DOCUMENT EXTRACT:
○ ○ ○
Tuesday, February 8, 2011

Kansas City was once a totally tiki town

Posted By on Tue, Feb 8, 2011 at 1:01 PM

click to enlarge The old Kona Kai was one of the last tiki-style venues in town.
  • The old Kona Kai was one of the last tiki-style venues in town.

Call it synchronicity, but sometimes our Fat City stories -- even by different writers -- have unexpected connections.

Take, for example, our Fat City intern Emily Johnson's story about the new Graffiti Grill opening in midtown. Emily reported yesterday that the owners of the new restaurant are Shane and Stephanie Kesterson, who formerly operated a dining spot called Castaway's Marina and Grill in Smithville.
○ ○ ○
[Dataset entries]

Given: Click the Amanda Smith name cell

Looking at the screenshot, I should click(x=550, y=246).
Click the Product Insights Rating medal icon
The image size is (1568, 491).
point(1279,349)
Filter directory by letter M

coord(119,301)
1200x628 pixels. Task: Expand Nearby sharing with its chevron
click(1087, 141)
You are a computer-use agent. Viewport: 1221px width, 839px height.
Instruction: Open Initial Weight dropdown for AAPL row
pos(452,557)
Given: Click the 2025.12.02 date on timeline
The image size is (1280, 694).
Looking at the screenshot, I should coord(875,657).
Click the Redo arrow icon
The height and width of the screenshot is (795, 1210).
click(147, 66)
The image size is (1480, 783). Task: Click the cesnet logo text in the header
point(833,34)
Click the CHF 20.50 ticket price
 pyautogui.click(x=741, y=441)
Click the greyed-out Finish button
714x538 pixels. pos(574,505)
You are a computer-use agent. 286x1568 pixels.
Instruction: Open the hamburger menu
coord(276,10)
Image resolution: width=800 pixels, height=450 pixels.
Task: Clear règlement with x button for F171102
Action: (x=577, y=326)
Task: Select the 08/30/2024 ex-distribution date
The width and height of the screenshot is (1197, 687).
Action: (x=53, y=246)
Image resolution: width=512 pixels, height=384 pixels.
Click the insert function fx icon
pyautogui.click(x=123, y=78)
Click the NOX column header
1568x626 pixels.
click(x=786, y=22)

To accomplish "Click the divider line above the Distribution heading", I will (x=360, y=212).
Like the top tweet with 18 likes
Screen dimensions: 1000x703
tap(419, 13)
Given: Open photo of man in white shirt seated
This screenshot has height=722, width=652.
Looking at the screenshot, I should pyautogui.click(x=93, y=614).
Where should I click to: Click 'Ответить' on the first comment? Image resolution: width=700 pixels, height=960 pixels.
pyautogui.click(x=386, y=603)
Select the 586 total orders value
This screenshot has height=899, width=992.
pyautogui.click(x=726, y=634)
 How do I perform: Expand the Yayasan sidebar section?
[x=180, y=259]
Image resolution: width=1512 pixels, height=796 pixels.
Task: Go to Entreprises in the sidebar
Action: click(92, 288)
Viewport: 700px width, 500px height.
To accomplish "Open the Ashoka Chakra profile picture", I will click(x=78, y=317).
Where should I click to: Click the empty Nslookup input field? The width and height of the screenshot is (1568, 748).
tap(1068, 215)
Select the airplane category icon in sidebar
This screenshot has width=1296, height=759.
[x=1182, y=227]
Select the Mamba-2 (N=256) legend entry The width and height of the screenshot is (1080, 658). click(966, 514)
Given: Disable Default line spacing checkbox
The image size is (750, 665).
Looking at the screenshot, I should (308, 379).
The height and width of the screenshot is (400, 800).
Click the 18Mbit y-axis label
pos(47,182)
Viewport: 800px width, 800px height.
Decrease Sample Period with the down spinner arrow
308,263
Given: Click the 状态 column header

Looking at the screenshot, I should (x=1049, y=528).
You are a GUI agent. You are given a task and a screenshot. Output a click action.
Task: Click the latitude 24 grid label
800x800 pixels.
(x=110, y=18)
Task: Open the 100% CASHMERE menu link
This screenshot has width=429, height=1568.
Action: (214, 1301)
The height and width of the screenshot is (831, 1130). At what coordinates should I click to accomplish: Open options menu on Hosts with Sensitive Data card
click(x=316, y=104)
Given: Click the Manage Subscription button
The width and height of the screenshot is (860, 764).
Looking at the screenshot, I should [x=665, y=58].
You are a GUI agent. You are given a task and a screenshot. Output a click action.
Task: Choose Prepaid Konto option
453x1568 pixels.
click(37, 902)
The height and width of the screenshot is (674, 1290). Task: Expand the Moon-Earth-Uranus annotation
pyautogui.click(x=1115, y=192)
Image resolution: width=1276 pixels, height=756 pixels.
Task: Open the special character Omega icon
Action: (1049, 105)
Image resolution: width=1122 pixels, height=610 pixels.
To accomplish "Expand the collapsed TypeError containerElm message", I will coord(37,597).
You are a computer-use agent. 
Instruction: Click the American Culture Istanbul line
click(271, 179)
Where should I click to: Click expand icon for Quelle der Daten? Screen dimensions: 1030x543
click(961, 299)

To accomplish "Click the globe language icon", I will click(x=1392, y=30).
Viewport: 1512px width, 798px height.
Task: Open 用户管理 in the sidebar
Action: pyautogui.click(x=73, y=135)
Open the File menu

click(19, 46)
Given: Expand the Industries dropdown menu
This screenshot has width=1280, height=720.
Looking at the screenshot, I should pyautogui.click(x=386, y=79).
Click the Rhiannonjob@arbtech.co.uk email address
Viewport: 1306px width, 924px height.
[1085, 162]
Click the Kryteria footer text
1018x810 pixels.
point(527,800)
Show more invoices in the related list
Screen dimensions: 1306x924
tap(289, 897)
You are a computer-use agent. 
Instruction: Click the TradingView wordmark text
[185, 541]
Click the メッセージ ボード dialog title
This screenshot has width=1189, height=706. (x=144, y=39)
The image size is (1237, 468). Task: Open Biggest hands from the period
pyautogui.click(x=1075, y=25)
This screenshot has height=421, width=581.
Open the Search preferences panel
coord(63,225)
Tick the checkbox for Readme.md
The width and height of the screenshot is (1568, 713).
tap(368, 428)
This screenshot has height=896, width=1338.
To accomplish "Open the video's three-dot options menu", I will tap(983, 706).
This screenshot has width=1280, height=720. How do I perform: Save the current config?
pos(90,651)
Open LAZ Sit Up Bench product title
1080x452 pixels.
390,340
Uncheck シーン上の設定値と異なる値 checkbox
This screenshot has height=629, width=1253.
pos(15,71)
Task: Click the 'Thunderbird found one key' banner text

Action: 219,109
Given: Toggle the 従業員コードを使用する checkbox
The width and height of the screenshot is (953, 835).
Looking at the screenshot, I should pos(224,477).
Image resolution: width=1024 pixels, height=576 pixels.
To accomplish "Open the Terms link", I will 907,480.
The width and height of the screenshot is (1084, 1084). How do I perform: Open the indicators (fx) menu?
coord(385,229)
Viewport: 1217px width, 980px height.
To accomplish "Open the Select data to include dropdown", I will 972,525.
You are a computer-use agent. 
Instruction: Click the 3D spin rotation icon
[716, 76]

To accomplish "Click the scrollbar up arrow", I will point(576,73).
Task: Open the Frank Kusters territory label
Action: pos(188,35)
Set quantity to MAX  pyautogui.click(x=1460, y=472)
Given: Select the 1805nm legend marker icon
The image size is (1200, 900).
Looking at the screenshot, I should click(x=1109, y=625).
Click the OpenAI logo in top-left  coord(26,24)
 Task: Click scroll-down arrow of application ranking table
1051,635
○ ○ ○
EXERCISE REQUIREMENTS: Pick up the article about Kansas City's tiki past right after its last sentence and keep writing it.

REPLY:
The Kestersons probably never knew -- and why would they? -- that in the 1960s, there used to be a Tiki-style lounge called the Castaways at 4334 Main. It's a parking lot now, but in its heyday during the era of The Beach Boys and the Bel-Airs, Hal Harbaum's lounge was a happening scene. One website reports that the lounge hosted a regular Saturday night "hootenanny" where young artists would perform.

It was at the Castaways that the touring New Christy Minstrels, after a gig at Starlight Theatre, heard a teenager from Bonner Springs, Gene Clark, singing. They hired him, and he moved to California and later became very famous as the singer-songwriting member of The Byrds.

By the late 1970s, the former Castaways was a gay bar; one of its female patrons was the yet-undiscovered Melissa Etheridge (who calls it "a cute little place" in her memoir, The Truth Is...).

Across the street from the Castaways was the old Kona Kai restaurant, which served ersatz Chinese-Polynesian cuisine that became so unbearable, I couldn't eat there anymore. But about 10 blocks north of the Castaways Lounge on Main Street was another tiki-themed venue, a restaurant and lounge called the Kon-Tiki. It was hot in the 1960s and boasted bamboo walls and Tiki statues.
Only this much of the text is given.